A Not everyone thinks Toronto’s all that cool, but its deep lake water cooling system is actually pretty fly. I know, I know, you’d assume there’s gotta be something ecologically wrong with sucking substantial quantities of water from the lake to air-condition downtown office towers, but you’ll be happy to know we actually got this one right.

How? Well, for the past couple of years, Enwave Energy Corp. has been drawing icy water from three pipes 5 kilometres offshore. From 80 metres deep, they suck up water that’s a chilly 4° and pipe it to the John Street Pumping Station. There, heat exchangers transfer some of that coldness over to Enwave’s closed chilled-water supply loop.

Here’s the clincher. The water drawn from the lake doesn’t get spat back in at elevated temperatures like the controversial Cornell University system in Ithaca, New York. Ours just lets that water mosey along on its regular route through the pumping station for normal distribution to our taps, toilets and showers. Bottom line: “Enwave uses only the coldness from the lake water, not the actual water, to provide the alternative to conventional air-conditioning.” Told you it was cool.

Every eco group I asked loves the project and wishes more buildings would switch from coal- and nuke-powered ACs to sustainable sources like this one. In fact, the carbon dioxide pollution it prevents is supposedly equivalent to taking 16,000 cars off the road. The fans and pumps that keep the cool air moving use only a fraction of the energy that would be used by regular AC. The city feels the system actually improves our water supply, since it involved building new intake pipes that are deeper than they used to be. Not a bad deal.

As it stands, Enwave keeps the TD Centre, Air Canada Centre, Metro Hall and several other buildings cool and fresh. And just last week, council gave the thumbs-up to putting $9 million toward expanding Deep Lake Water Cooling to City Hall, cop headquarters and Union Station. (Fingers crossed they find the money for that one.) If you work in any building in the downtown financial district, you need to start harassing higher-ups about making the switch. I mean, come on, you’re just a few metres away from a cool, green and über-clean energy source. Why not use it?

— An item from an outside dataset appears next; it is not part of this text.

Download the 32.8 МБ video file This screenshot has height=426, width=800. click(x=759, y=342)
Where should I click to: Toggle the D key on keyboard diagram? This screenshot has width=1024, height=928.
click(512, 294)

Q What do you think of water that gets delivered in plastic bottles?

A To be honest, I think very bad things. Every time someone pours him- or herself a glass from one of those things, I picture hormone-disrupting bisphenol A leaching from the plastic bottle. And, no, I’m not hallucinating. Bisphenol A is a major ingredient in that clear, hard polycarbonate plastic used to make those nifty 5-gallon water bottles, baby bottles and more – and it leaches.

Trace amounts of bisphenol A in your water are no scoffable matter. Early exposure to low levels of this stuff in the womb has been tied to elevated breast and prostate cancer risks decades later. And that’s just the tip of the iceberg when it comes to negative research findings on this bad boy. Not very comforting considering that 95 per cent of us have this compound floating around in our bodies.

Plus, having a dirty diesel truck go door to door dropping off and picking up water bottles at people’s homes is a high-carbon affair, especially since you have water coming out of your tap for free.

If you’re not keen on city water because of the chlorine taste or whatnot, just get a filter. I covered filters in depth last summer, so you might want to type “Ecoholic water filters” into nowtoronto.com and check it out.

In a nutshell, the best systems that filter out the most chemicals, like distillers in particular and reverse osmosis to a lesser extent, cost an arm and a leg. Carbon filters take out bad tastes and smells at a much lower price. Carbon can also reduce some heavy metals, like mercury and lead, volatile organic compounds and some fluoride. Solid carbon filters remove more than granulated types like Britas.

Make sure your filter is certified by something like the National Sanitation Foundation, to guarantee that its claims aren’t bogus. The NSF website (www.nsf.org) even tells you what each filter is certified to remove.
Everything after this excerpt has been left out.